Cooperatives & Communities

Apac maize farmers’ SACCO alerted of counterfeit seeds on market

APAC – Members of Abulomogo Maize Farmers’ SACCO have been cautioned to be cautious of counterfeit seeds supplied by unlicensed companies and distribution agents in the country.

Abulomogo Maize Farmers’ SACCO, formerly called Arocha Farmers’ Group, was formed in 2018. The SACCO, which is located in Kidilani Parish, Chegere Sub-county in Apac district has 2,800 members.

Addressing the SACCO Members on Wednesday during a monitoring visit to the SACCO, James Ongu, the Apac district production coordinator, says that most farmers buy fake seeds from unscrupulous dealers, especially during the planting seasons.

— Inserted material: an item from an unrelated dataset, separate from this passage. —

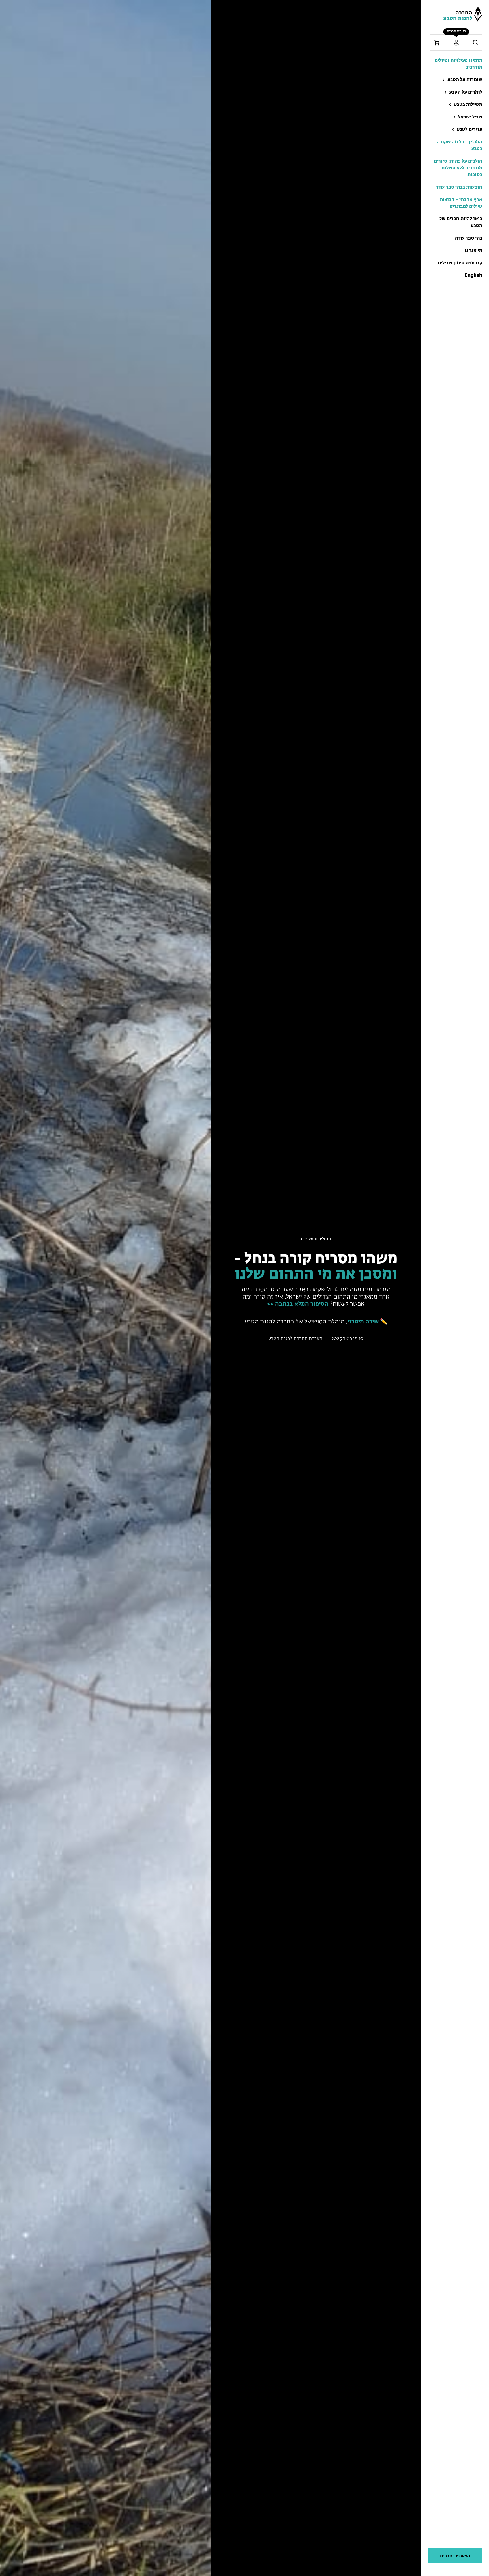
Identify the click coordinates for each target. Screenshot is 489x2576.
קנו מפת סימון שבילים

“We are aware that during planting seasons like now, unscrupulous traders take advantage of the farmers who are unable to differentiate between original and counterfeit seeds. We are on high alert and we want to ask you to be keen on the seeds you are purchasing and report individuals trading in uncertified seeds,” Ongu said.

“Don’t fall prey because planting such fake seeds results in low crop productivity and I encourage you to buy certified seeds from licensed dealers to boost income and food security,” he added.

Asante Odongo, Apac district LCV chairman encouraged the SACCO members to address the issue of poor quality harvests by planting their seeds in time and dealing with post-harvest handling challenges in order to boost the marketability of their produce.

“My appeal to you is that you plant your seeds in time. It is necessary that you do a market feasibility study before planting and invest in commercial farming to alleviate poverty,” he said.

Nelson Adeka, the Abulomogo SACCO chairperson advised his members to practice good farming methods like crop rotation to conserve land and boost production.

According to Adeka, the SACCO that depends entirely on farming has grown from 34 members in 2018 to 2,800 members in 2023.

“We started small but we have grown big and we still intend to grow bigger. Our members depend on farming to raise their savings,” he said, adding that the SACCO currently has a loan portfolio of Shs 200 million and intends to grow maize on the large scale.